# Exercise brief
Rewrite the entries from the line with "Click the gray 0 flat bar" up to and including the line with "coord(459,244)", substituting "search field" for "search box" and leaving everything else unchanged.

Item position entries
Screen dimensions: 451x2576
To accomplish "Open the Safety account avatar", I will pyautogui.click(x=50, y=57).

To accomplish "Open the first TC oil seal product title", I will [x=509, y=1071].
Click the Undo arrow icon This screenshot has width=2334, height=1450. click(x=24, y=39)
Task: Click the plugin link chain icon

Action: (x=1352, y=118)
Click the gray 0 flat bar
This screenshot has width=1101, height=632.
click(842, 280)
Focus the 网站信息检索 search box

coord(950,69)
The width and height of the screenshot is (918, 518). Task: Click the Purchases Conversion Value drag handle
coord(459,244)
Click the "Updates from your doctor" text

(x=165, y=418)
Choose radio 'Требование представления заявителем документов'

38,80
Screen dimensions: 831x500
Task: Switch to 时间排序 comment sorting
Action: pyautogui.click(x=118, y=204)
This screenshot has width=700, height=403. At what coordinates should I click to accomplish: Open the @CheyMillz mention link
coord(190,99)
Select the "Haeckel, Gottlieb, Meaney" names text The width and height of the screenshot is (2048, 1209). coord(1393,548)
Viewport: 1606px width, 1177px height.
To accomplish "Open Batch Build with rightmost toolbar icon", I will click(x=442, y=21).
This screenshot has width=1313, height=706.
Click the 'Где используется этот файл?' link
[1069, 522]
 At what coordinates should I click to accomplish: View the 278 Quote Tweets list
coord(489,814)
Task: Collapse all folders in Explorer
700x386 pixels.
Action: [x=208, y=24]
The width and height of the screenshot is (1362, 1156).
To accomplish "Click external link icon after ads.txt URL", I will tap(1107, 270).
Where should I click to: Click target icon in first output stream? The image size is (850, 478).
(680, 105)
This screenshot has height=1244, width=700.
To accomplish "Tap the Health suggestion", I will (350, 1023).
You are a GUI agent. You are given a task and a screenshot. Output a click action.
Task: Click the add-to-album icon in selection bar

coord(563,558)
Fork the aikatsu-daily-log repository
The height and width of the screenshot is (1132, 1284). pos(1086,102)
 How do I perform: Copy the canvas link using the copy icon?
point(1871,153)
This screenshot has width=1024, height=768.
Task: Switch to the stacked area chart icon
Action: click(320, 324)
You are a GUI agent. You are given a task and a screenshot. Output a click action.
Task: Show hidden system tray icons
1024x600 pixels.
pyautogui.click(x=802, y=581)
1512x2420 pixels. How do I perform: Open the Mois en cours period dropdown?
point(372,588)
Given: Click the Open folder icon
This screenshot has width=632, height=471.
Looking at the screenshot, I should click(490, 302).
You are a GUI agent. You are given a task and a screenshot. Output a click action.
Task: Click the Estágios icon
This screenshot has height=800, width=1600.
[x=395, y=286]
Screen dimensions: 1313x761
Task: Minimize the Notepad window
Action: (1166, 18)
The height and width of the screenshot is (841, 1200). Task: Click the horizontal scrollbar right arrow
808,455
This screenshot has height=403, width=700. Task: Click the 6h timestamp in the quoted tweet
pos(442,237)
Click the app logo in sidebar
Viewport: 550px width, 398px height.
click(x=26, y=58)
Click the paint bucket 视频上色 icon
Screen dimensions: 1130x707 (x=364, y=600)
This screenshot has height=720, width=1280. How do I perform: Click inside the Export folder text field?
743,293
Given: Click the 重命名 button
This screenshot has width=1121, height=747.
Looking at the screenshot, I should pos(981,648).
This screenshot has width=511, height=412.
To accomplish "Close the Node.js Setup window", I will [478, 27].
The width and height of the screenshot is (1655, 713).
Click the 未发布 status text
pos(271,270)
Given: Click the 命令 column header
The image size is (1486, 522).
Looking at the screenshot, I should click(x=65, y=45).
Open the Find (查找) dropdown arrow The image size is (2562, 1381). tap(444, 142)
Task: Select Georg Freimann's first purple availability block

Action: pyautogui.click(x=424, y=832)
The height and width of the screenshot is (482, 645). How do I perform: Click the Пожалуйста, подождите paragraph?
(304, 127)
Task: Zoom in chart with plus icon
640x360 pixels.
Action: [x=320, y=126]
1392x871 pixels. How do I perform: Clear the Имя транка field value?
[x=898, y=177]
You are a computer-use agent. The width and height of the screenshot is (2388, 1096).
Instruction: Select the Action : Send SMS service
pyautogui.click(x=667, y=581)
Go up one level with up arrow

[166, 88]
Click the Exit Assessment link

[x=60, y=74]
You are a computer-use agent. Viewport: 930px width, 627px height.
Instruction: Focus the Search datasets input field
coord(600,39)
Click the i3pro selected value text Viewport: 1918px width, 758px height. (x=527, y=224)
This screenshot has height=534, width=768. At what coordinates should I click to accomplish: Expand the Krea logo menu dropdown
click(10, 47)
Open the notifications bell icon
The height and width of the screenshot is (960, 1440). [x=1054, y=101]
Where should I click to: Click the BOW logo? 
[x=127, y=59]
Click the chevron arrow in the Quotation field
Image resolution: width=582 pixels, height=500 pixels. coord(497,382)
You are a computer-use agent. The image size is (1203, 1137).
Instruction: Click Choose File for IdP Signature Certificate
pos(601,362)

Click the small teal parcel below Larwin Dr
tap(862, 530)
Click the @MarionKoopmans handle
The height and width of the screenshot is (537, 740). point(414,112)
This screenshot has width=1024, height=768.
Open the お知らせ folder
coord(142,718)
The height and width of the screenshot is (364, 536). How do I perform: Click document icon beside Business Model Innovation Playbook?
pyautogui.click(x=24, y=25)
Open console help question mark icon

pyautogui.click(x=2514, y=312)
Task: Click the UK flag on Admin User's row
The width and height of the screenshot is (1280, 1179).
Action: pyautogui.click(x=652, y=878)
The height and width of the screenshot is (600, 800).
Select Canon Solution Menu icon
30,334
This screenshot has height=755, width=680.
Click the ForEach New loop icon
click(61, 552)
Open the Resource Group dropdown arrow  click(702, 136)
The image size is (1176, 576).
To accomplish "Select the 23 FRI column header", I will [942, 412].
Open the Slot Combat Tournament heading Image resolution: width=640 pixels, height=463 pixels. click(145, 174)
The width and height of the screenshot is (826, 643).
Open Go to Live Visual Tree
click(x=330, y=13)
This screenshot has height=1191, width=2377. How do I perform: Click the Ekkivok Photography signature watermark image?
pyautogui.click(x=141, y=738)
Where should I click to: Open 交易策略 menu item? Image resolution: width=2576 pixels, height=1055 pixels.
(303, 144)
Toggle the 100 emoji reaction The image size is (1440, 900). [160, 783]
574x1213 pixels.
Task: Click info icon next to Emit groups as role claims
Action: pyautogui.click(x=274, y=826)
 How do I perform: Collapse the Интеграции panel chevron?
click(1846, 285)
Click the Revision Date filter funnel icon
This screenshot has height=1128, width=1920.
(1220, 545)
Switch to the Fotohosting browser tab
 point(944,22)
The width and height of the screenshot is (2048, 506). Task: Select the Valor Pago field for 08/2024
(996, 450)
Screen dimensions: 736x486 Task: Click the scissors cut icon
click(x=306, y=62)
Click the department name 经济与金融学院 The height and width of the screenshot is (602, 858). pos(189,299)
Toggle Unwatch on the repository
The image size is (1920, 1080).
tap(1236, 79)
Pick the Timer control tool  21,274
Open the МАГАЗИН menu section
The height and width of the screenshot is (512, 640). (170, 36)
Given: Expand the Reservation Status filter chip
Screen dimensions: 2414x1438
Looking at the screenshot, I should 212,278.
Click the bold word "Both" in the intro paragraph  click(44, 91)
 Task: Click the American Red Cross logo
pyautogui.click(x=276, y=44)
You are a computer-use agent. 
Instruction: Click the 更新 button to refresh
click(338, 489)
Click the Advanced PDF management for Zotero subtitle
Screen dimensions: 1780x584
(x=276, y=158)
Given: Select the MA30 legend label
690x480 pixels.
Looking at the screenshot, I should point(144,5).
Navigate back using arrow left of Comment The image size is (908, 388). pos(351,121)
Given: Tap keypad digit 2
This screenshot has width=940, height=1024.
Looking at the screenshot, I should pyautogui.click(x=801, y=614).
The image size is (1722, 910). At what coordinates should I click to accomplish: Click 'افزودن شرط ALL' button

# Task output
Click the gray 0 flat bar
This screenshot has width=1101, height=632.
click(842, 280)
Focus the 网站信息检索 search field

coord(950,69)
The width and height of the screenshot is (918, 518). Task: Click the Purchases Conversion Value drag handle
coord(459,244)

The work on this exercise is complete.